核心概念
Decaying the contribution of identity shortcuts in residual connections can substantially improve the quality of abstract features learned by self-supervised masked autoencoders.
摘要
The paper investigates the impact of residual connections on self-supervised representation learning, particularly in the context of Masked Autoencoders (MAEs). The authors observe that while residual connections facilitate gradient propagation and enable training of very deep networks, they may have a detrimental effect on the ability of the network to learn abstract semantic features.
The key insights are:
- Residual connections directly inject low-level, high-frequency details from earlier layers into the output of deeper layers, potentially compromising feature abstraction.
- The authors propose a novel "decayed identity shortcuts" method, where the contribution of the identity shortcut is gradually reduced as the depth of the network increases. This encourages the deeper layers to learn more abstract representations.
- Implementing this decayed identity shortcuts in an MAE framework leads to a substantial improvement in linear probing accuracy on ImageNet-1K, from 67.3% to 72.3%.
- Ablation studies on ImageNet-100 show that the decayed identity shortcuts method allows smaller models to outperform larger baseline models, suggesting it is an effective way to improve representation learning.
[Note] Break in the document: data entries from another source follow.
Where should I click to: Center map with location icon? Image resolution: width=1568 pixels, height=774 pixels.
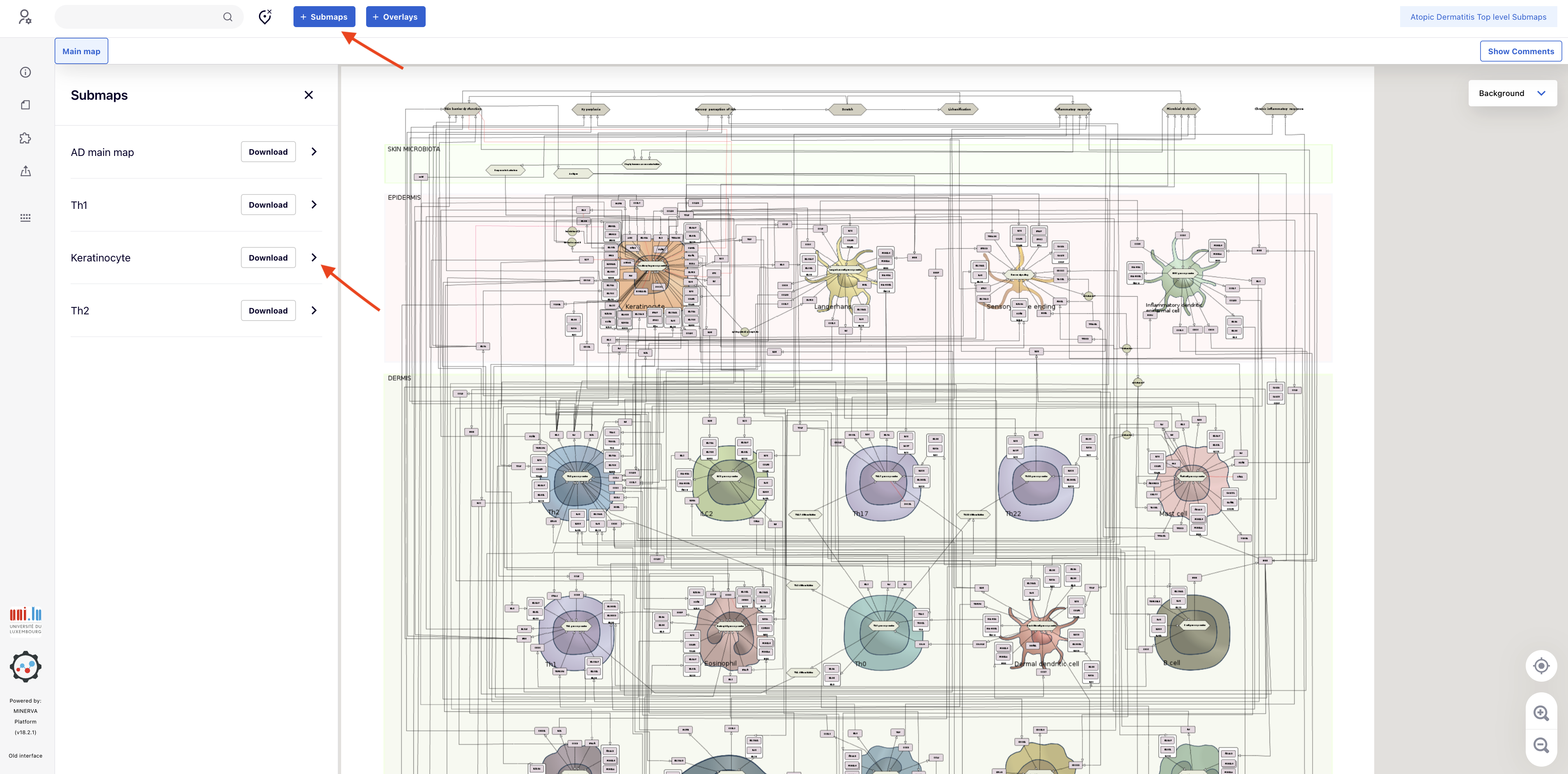click(1540, 666)
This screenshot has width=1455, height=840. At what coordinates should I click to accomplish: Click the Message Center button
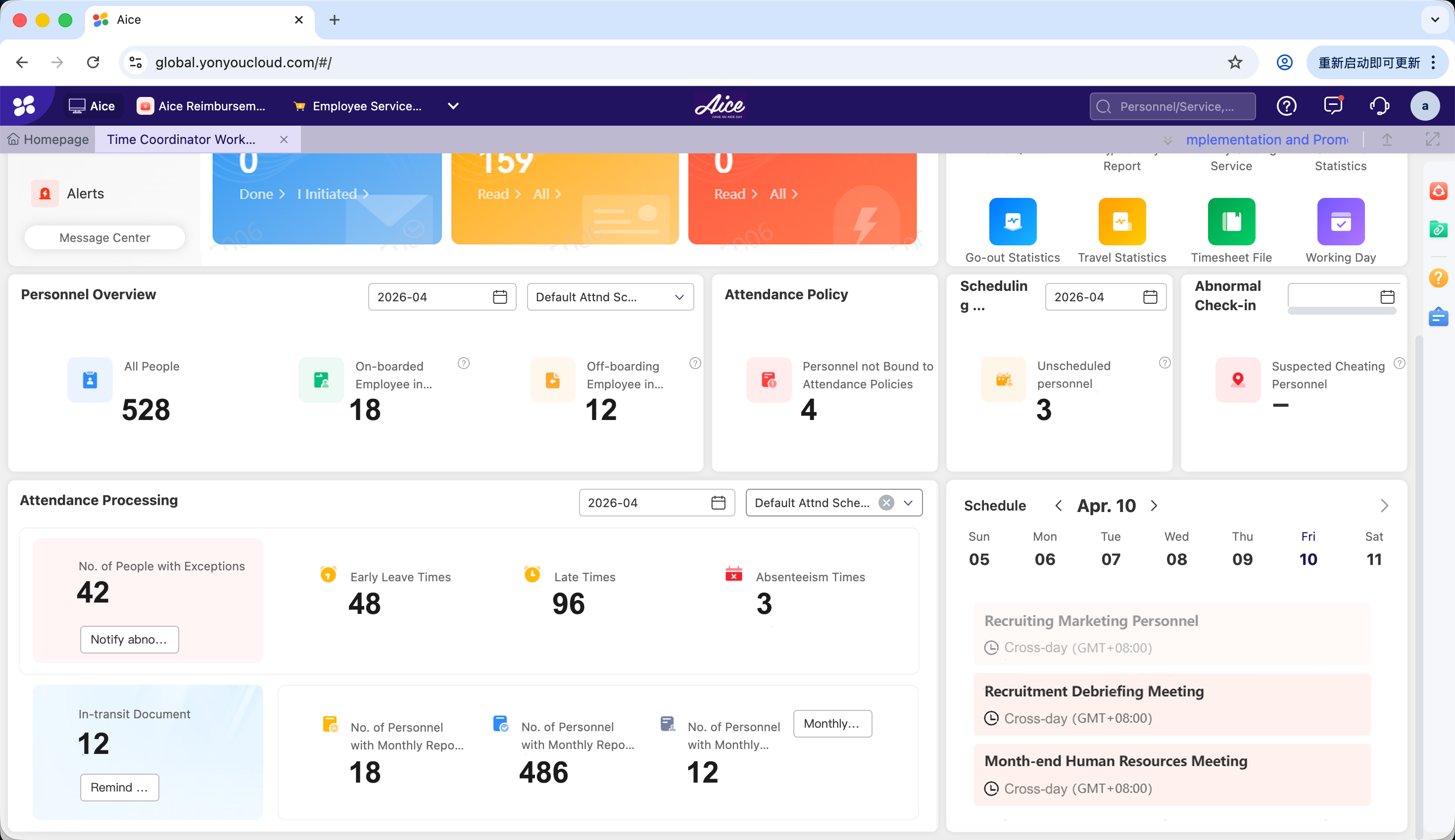[104, 237]
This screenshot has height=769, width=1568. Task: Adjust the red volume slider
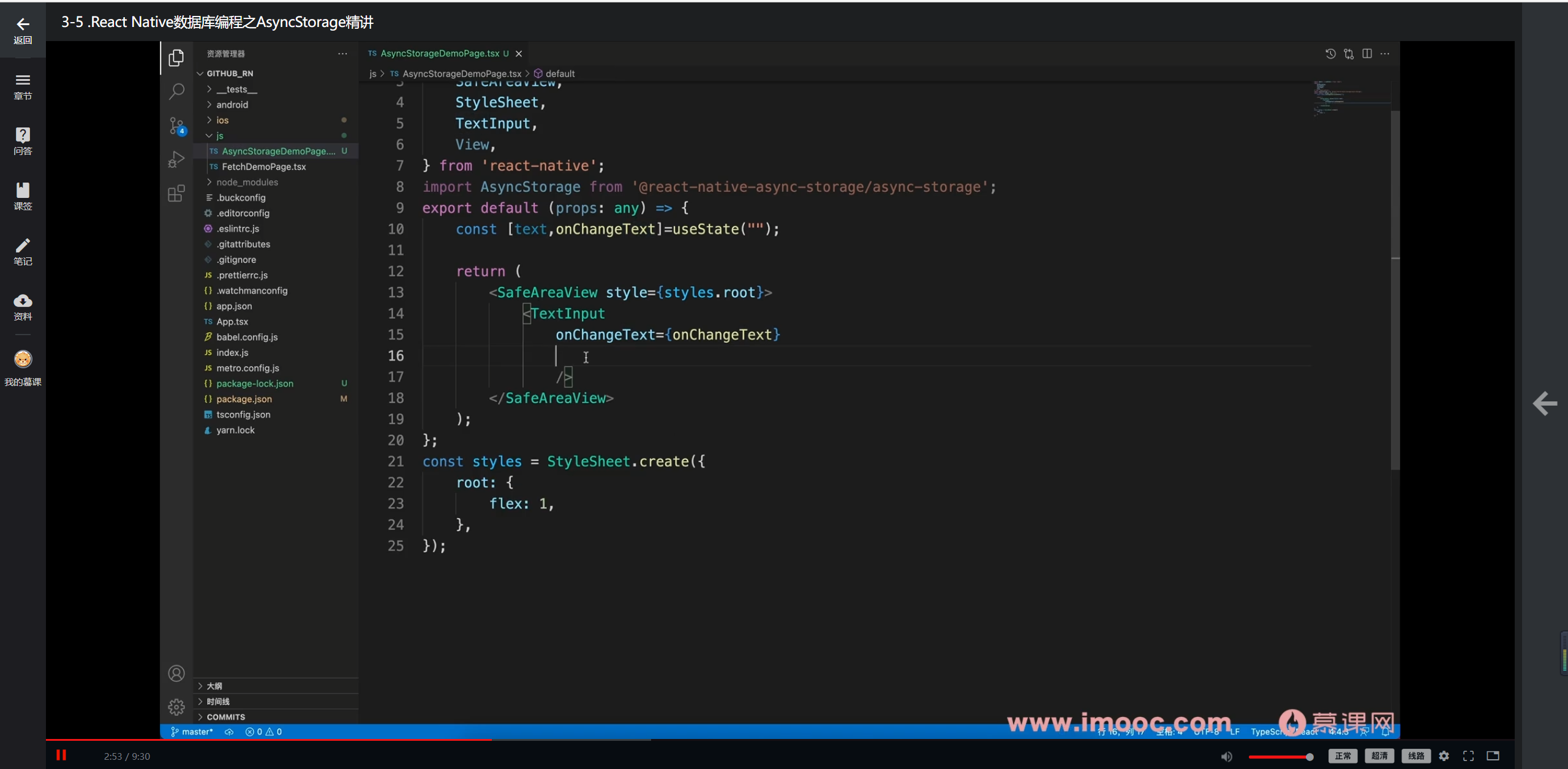(1280, 757)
- The authors analyze the correlation between the low-rank nature of the learned features and the improved performance, both in supervised and self-supervised settings. They find that their method consistently produces lower-rank features, which is associated with better abstraction and generalization.
Overall, the paper provides a simple yet effective modification to the standard residual connection design, which significantly boosts the quality of self-supervised visual representations learned by masked autoencoders.
統計資料
"Our modification to the identity shortcuts within a VIT-B/16 backbone of an MAE boosts linear probing accuracy on ImageNet from 67.3% to 72.3%."
"A VIT-S/16 model with our design outperforms a baseline VIT-B/16 (78.5% vs. 76.5%)."
引述
"While solving the gradient propagation issue, residual connections impose a specific functional form on the network; between residual connections, each layer (or block of layers) learns to produce an update slated to be added to its own input. This incremental functional form may influence the computational procedures learned by the network."
"Intuitively, identity shortcut connections may not be entirely appropriate for capturing high-level, semantic representations as they directly inject low-level, high-frequency details of inputs into outputs, potentially compromising feature abstraction."